### DATA ROWS
* * * * * * *
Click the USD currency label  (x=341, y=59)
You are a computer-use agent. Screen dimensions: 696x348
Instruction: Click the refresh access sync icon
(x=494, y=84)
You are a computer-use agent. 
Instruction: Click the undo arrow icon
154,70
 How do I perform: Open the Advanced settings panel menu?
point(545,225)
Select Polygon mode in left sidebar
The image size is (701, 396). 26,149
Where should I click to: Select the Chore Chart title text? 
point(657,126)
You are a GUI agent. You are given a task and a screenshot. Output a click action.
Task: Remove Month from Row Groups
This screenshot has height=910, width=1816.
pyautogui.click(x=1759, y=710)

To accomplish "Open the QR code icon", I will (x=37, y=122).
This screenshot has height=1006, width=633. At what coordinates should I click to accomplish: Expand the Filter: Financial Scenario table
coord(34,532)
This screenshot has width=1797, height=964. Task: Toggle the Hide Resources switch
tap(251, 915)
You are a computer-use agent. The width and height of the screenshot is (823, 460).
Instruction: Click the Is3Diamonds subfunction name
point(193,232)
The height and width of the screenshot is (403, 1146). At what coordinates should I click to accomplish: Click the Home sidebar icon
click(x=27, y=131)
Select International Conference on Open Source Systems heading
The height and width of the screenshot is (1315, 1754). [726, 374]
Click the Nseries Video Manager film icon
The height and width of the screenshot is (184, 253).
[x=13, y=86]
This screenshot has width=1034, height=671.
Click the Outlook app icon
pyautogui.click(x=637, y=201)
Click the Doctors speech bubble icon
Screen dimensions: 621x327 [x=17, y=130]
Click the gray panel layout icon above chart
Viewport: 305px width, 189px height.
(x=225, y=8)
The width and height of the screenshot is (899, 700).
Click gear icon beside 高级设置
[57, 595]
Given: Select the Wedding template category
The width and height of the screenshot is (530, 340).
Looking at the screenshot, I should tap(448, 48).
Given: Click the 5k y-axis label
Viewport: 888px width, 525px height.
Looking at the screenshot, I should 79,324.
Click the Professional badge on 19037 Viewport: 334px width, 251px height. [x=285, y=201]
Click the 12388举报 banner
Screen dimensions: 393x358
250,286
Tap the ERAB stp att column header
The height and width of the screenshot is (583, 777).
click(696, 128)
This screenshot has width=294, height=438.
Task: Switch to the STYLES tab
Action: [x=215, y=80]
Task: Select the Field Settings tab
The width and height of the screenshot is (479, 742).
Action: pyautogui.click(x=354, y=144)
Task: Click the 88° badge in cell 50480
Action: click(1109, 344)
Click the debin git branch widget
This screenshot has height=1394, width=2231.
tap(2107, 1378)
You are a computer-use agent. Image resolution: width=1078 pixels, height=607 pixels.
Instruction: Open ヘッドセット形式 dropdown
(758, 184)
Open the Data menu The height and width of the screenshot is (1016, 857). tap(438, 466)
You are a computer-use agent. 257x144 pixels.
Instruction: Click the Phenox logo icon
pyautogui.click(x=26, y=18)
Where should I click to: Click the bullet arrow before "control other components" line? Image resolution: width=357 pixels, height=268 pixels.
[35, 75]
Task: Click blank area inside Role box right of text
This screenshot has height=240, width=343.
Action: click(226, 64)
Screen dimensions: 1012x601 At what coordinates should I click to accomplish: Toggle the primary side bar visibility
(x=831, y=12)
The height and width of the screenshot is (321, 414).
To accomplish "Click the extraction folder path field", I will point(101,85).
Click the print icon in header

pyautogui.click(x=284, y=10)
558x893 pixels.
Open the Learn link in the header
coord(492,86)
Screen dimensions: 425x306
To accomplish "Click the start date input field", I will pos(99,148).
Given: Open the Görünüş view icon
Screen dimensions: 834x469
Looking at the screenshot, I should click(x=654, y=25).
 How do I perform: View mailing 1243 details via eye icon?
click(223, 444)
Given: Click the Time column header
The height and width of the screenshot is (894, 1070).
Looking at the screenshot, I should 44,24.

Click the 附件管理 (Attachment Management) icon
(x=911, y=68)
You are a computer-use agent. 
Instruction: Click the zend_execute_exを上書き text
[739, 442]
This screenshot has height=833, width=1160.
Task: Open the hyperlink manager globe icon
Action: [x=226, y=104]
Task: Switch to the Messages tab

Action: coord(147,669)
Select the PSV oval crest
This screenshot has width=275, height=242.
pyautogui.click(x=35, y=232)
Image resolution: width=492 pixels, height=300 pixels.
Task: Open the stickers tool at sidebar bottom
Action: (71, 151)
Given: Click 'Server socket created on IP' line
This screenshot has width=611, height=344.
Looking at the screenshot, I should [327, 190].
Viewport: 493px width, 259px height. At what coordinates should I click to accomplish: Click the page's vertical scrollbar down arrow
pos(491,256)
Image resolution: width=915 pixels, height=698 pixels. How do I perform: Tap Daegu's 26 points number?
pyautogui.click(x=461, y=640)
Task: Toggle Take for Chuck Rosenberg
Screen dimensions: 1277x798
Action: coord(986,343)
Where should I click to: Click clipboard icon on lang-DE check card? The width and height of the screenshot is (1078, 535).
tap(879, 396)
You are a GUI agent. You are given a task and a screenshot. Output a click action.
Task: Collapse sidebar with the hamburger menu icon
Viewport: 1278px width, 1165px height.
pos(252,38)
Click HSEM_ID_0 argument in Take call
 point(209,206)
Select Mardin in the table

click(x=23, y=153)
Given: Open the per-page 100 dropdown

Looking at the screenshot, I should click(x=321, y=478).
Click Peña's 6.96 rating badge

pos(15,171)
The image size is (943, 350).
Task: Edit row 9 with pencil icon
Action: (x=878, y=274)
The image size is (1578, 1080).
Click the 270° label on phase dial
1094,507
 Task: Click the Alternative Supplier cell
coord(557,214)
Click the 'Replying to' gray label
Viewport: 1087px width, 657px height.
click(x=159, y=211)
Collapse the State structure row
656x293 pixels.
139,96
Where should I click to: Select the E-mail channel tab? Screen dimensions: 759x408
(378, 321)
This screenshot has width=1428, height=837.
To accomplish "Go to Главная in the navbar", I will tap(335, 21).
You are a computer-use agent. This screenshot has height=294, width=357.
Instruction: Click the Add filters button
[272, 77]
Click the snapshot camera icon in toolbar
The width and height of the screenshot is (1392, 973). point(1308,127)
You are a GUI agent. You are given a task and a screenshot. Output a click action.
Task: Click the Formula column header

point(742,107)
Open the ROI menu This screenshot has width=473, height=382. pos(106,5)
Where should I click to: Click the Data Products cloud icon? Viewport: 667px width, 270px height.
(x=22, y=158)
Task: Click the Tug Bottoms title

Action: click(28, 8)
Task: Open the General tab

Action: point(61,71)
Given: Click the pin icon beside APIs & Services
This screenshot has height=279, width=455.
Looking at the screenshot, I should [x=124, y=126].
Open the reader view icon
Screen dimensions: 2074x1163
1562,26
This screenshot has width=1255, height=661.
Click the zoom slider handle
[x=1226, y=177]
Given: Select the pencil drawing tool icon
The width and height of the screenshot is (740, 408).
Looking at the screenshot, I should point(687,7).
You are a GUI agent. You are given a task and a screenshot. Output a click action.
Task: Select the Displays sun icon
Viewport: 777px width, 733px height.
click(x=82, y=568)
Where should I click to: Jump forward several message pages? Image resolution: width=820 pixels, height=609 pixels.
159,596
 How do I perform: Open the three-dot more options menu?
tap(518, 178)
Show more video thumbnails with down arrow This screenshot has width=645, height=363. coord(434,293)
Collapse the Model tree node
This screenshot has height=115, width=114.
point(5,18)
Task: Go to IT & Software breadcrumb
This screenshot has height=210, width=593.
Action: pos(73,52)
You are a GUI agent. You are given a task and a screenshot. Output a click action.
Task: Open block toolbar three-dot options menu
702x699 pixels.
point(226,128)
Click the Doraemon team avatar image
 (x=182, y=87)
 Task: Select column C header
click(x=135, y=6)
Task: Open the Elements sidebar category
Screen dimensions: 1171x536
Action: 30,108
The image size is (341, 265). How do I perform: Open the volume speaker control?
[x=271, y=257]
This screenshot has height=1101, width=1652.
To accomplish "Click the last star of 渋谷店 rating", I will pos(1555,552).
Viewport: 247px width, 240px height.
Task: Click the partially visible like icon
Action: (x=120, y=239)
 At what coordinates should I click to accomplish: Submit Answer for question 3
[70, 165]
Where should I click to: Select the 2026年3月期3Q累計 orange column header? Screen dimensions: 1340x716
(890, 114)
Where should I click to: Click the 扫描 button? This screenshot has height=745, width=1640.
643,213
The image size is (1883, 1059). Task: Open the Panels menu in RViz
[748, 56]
* * * * * * *
### STATED GOAL
Reproduce the lines of material verbatim from its beginning through the line containing "pyautogui.click(x=1759, y=710)", both ends included.

### SOLUTION
Click the USD currency label  (x=341, y=59)
You are a computer-use agent. Screen dimensions: 696x348
Instruction: Click the refresh access sync icon
(x=494, y=84)
You are a computer-use agent. 
Instruction: Click the undo arrow icon
154,70
 How do I perform: Open the Advanced settings panel menu?
point(545,225)
Select Polygon mode in left sidebar
The image size is (701, 396). 26,149
Where should I click to: Select the Chore Chart title text? 
point(657,126)
You are a GUI agent. You are given a task and a screenshot. Output a click action.
Task: Remove Month from Row Groups
This screenshot has height=910, width=1816.
pyautogui.click(x=1759, y=710)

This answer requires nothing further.